Consumers might be induced to spend if (1) they saw
great investment opportunities (e. g., distressed real estate) and
(2) they weren't worried about losing their jobs. Fear of losing their
jobs will be affected by what they hear in the media, and by what they see
happening around them. They've saved a little money over the past few
months that they could spend if they saw sufficient opportunities.
Meanwhile, there's an enormous hoard of cash waiting on the sidelines for
the propitious moment to buy back into investments that appear to be
selling at fire-sale prices. Given the 25% surge in the popular stock
indices, performance anxiety is driving more and more investors back into
the water, further fueling this rally.
Marketwatch' Chuck Jaffe has written an article, Hold the line,
warning investors not to chase performance but to stick with their
long-term investment plan. Investment plan? Hm-m-m. We've been in a
super-bear market for the past 9 years, and can probably expect to remain
there for the next 7-to-9 years, so buy-and-hold won't work. In the midst
of this, we've entered into the worst financial downturn since the Great
Depression--something categorically different from anything any living
investor has ever experienced. We've seen the classic advice such as
"diversify among asset classes" for safety fall apart, with all
asset classes declining together. Furthermore, not only did the
"uncoupling" of the U. S. stock market from the rest of the
world not happen... the emerging markets were hit much harder than the U.

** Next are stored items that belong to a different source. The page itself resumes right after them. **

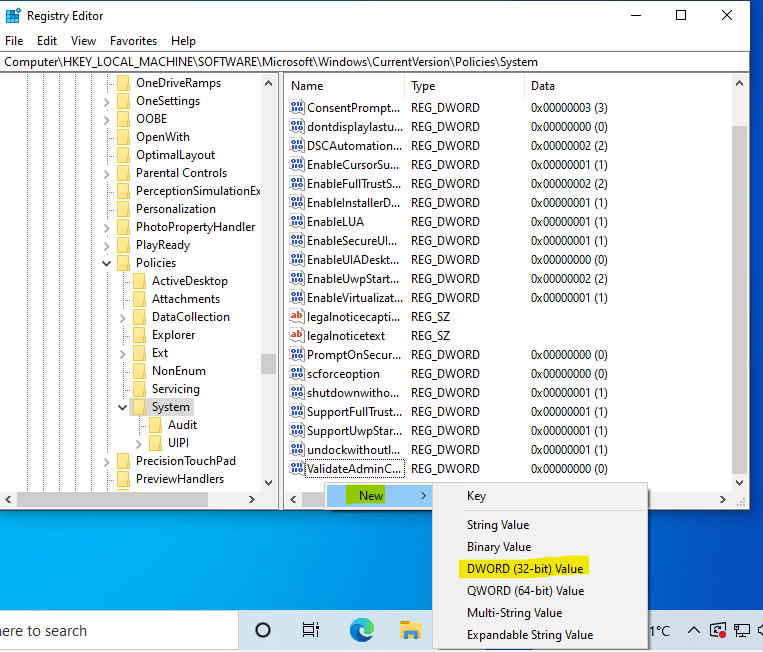Click the ConsentPrompt DWORD value icon
The width and height of the screenshot is (763, 652).
point(297,108)
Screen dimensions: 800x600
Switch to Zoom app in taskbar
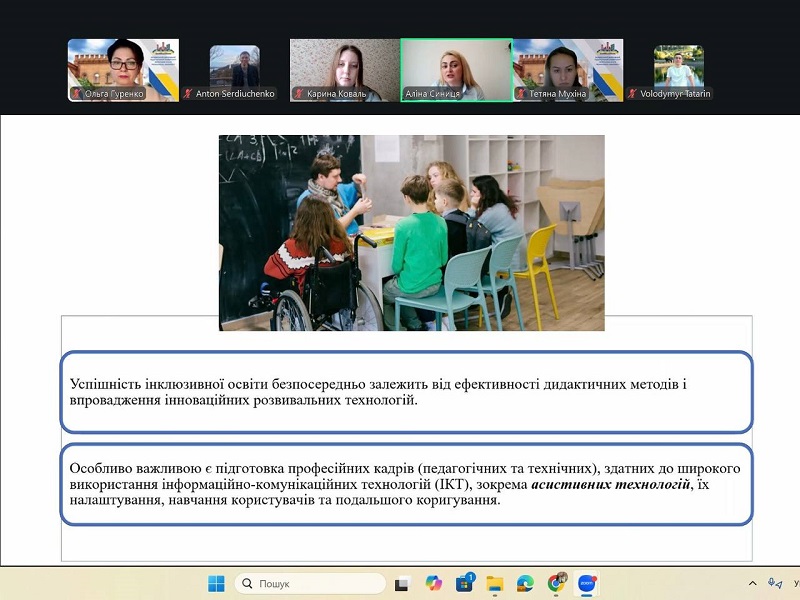pos(587,583)
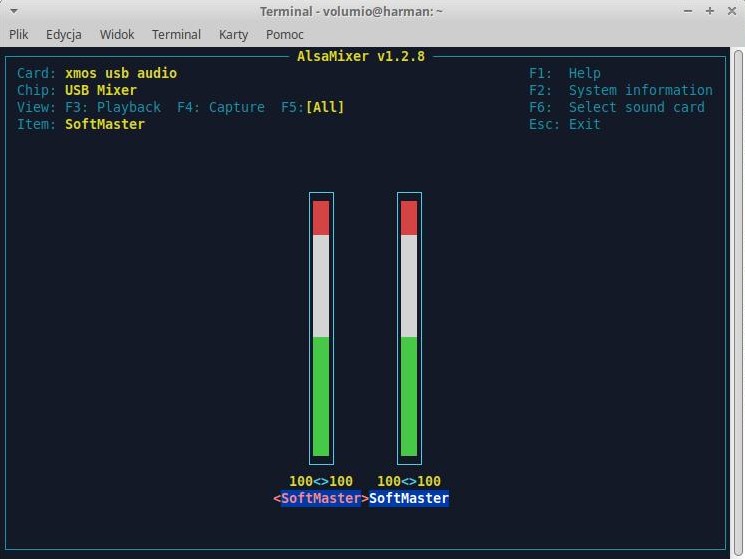Open the Edycja menu
745x559 pixels.
click(x=63, y=34)
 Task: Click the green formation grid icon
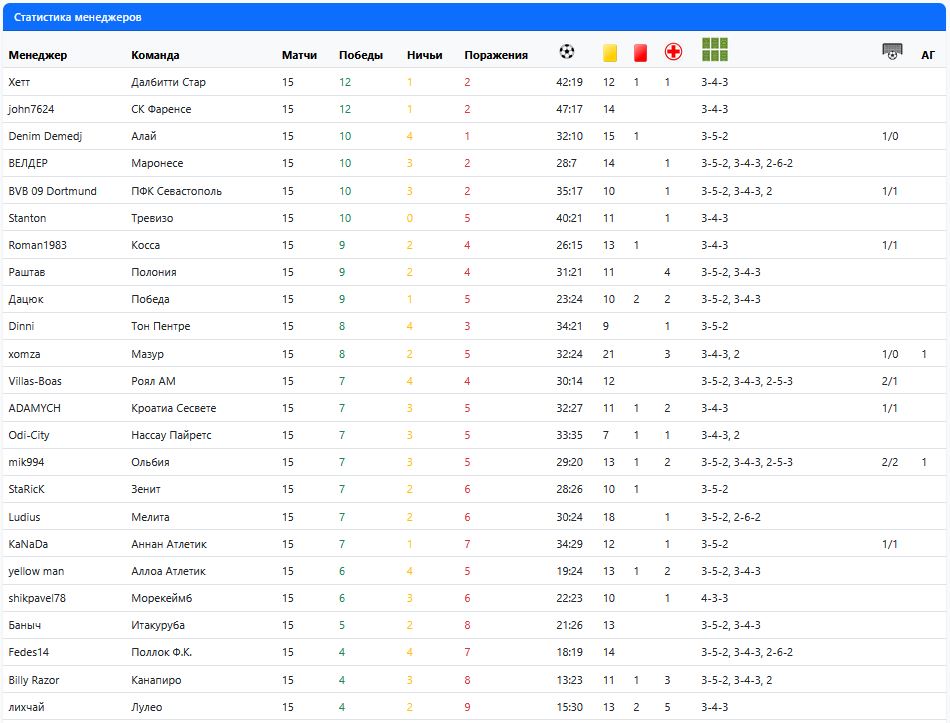[x=715, y=50]
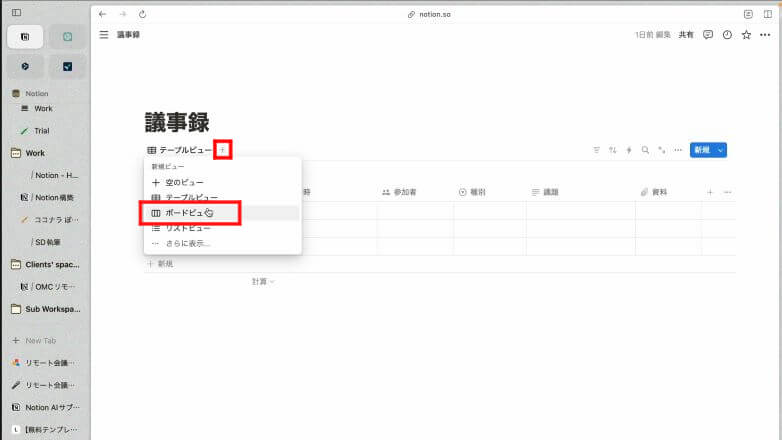
Task: Click the blue 新規 button
Action: click(x=701, y=150)
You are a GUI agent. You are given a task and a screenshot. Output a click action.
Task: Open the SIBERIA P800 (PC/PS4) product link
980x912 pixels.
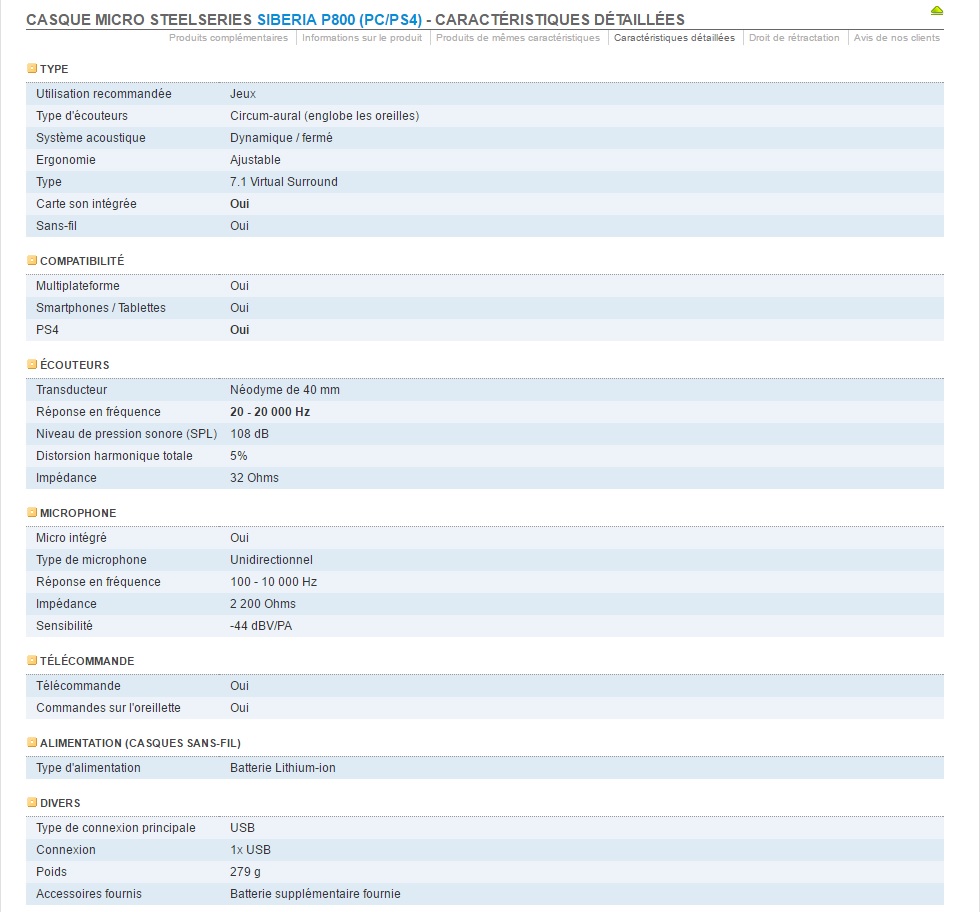[339, 19]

S. equity market. In addition, the falling dollar has acted like a form of
inflation with respect to the rest of the world. So what kind of
investment plan are we supposed to have other than making back the money
we lost? And some sort of market timing, in the form of stop-loss limits,
is going to be required to outflank the super-bear market we're in.
Toward the end of the article, he writes, "While
the market may have created a real bottom, this could also be a bear
market rally."
He concludes, "If
there's one thing this market is taught us it's that even if we believe
the long-term looks good, we have no idea what will happen next."

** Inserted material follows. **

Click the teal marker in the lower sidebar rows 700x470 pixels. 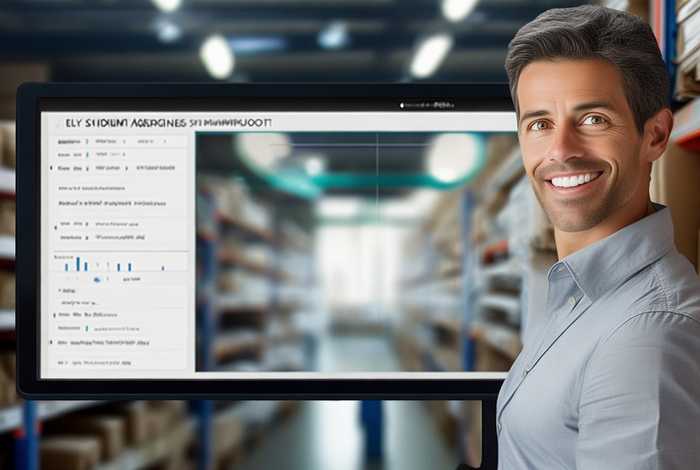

Todd Harrison has written, Creating More Debt in a Debt-Laden World,
observing that what the U. S. government is trying to do is to give the
drunk another drink. The government is pumping borrowed government money
into the economy to replace the shortfall from consumers until,
supposedly, the economy revives, and consumers spend at a rate that will
sustain the economy at some level. The problem is that we don't need to
return to the kinds of insane real estate prices that were prevalent in
certain cities such as San Francisco (and its exurbs), a few cities in
Florida, and isolated cities in other attractive places. Even now, their
levels haven't fallen to pre-bubble tariffs. Todd Harrison's point is that
we have "to go through it to get through it", and returning to
something like 2006 is going to leave us facing the same chasm that we
faced in 2008. "The
only true solution for what ails our economy is debt destruction yet all
we're seeing is an attempt to create more debt."
Of course, the stock market will do what the stock
market will do. It cares about next year's earnings rather than about debt
destruction.
With emerging markets beaten down even more than U. S.
markets, emerging markets seem to me like a good bet for the future. So
far, emerging markets have been stronly correlated with the U. S. stock
market, but that need not always be the case.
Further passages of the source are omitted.